Figure 6 shows the block diagram of the FPGA application node. Once the data is encrypted/decrypted, the result (which has the same size as the input data) is written to the output register of the FPGA target and is read by the application (camera server or camera client) running on the real-time processor.
4.4. Camera Client
This application node, which is also running on the real-time target, initiates connection and receives video data from the camera server application. The functionality related to parsing the RTSP packets is the same as in the server application. The client application listens on a pre-defined TCP port for incoming connections, which will be propagated to the IP camera over the camera server application. Similarly, the video stream data, which is decrypted in the client application, is sent back to the latency measurement application. Like the camera server application, the camera client application is also organized in two threads, as shown in
Figure 7. The first thread handles the RTSP protocol, while the second one is responsible for parsing the video data.

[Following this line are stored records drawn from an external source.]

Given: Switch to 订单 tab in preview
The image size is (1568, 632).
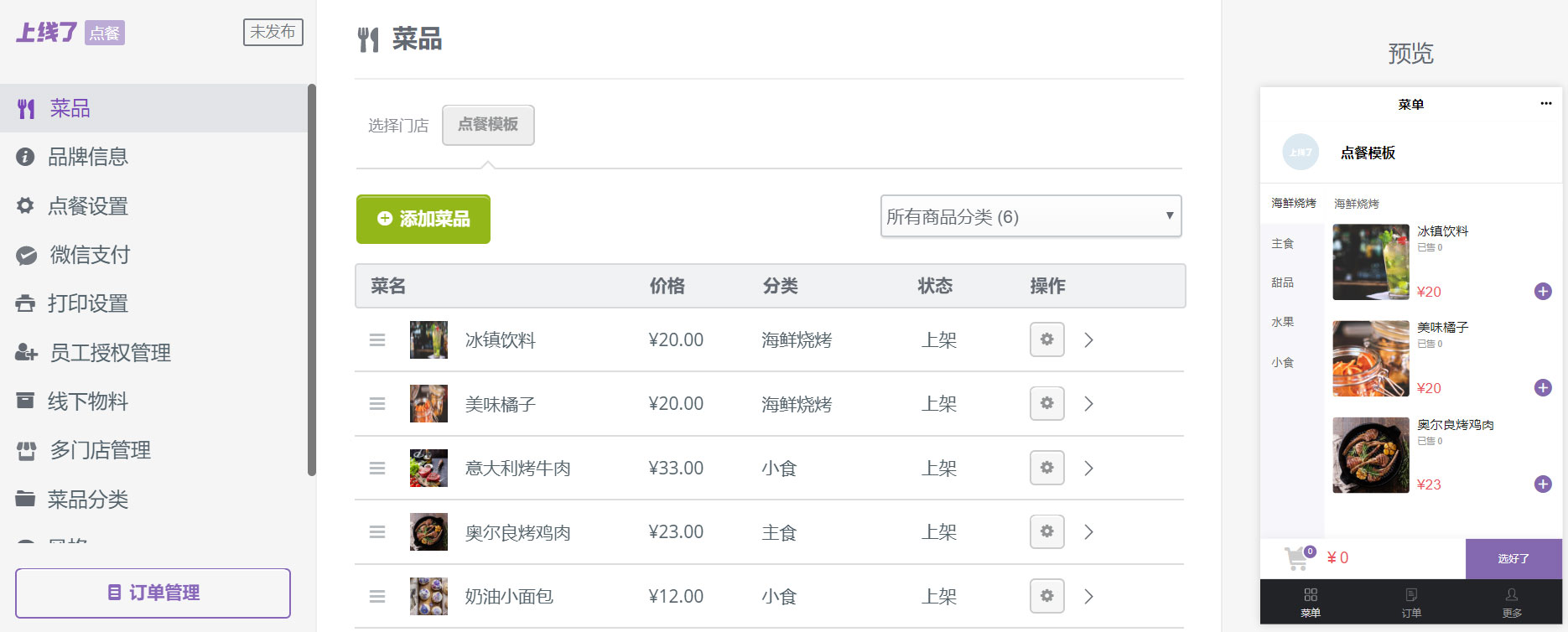Looking at the screenshot, I should pos(1411,602).
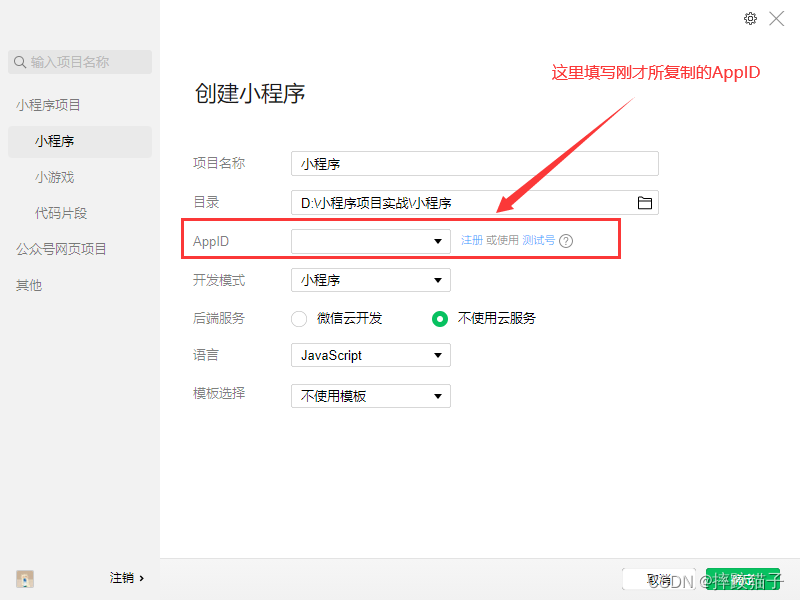800x600 pixels.
Task: Select 其他 in the sidebar
Action: (29, 285)
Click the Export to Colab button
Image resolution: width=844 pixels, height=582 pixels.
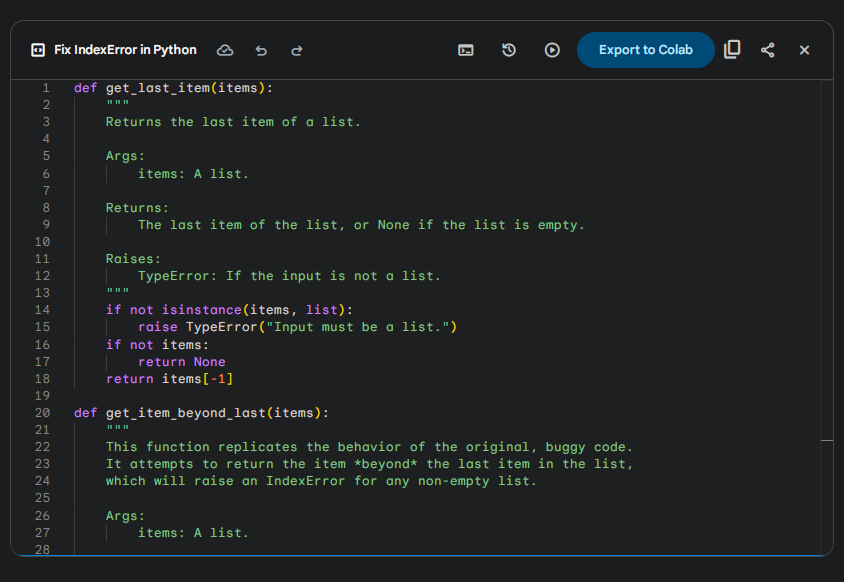pyautogui.click(x=645, y=50)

The first step after receiving a fixed size data packet from the server is to the extract timestamp information from the packet (Step 1). After that, the packet is forwarded to the FPGA application node, which performs data decryption (Step 2). When the FPGA finishes decryption and decrypted data is read by the client application (Step 3), the network latency is calculated by subtracting the timestamp, captured from the real-time operating system time after decryption is completed (Step 4) from the timestamp, which arrived together with the data packet (extracted in Step 1). The calculated network latency is logged to file on the real-time target (Step 4). In Step 5, the decrypted video data is forwarded to the main application. It is worth noting that the data after decryption is again encoded with H264 or MJPEG algorithms (depending on the video source encoding type).
4.5. Latency Measurement
This application node is responsible for various important functionalities, which include connection to the camera client, the starting sequence of RTSP packets, accepting and decoding video data, detecting events in the video and calculating the video latency. The latency measurement node also registers to the timestamp sender application node in order to be able to receive event ID and timestamp data, based on which the video latency is calculated. A pre-built FFmpeg library was used for handling the RTSP and decoding of the video. The image processing and event detection is done by utilizing the NI vision development module.
As illustrated in
Figure 8, the application is organised in four threads. The first thread utilises a pre-built FFMPEG library for starting the RTSP sequence and for decoding the video data. The output of Thread 1 is a sequence of images, which are fed to Thread 2. Data transfer between the threads is done by using queues in order to ensure that no data will be lost during the transfer. Thread 2 applies the IMAQ colour learn [
51] function from the NI vision development module to each image in the sequence. The function outputs an image colour spectrum which contains the colour features present in the image. Whenever a visual event (which was generated by the timestamp sender application) is detected, the associated timestamp is captured and Thread 3 is notified. This thread is responsible for calculating the video latency, which is done by subtracting the timestamp at the moment the visual event was detected from the timestamp at the moment the same event was generated. The thread also logs the calculated latency data to a file. Times needed for the image to be processed by the application (overhead time) is also taken into account and subtracted from the final result. Thread 4 is responsible for registering to the timestamp sender application and receiving visual event data from it. The data that is received by Thread 4 is forwarded to Thread 3 so that the necessary calculation can be done.
5. Test Configurations
The proposed architecture presented in
Section 4 can be employed with all components within a LAN or it can be used over the Internet. A configuration of the measurement system, when components are connected over the Internet is shown in
Figure 9. The components inside each LAN are connected by Gigabit Ethernet. As well as PCs, an IP camera and NTP servers, there are also two devices which feature on-board real-time processor and FPGA chips. The devices are of type cRIO-9034 from National Instruments with Intel Atom E3845 CPU running the 64-bit NI Linux real-time operating system. The on-board FPGA chip is of type Xilinx Kintex-7 7K325T and is connected to the CPU by PCI bus. As
Figure 9 shows, nodes for data encryption and decryption run on the FPGA, while the camera server and camera client nodes run on the real-time processor.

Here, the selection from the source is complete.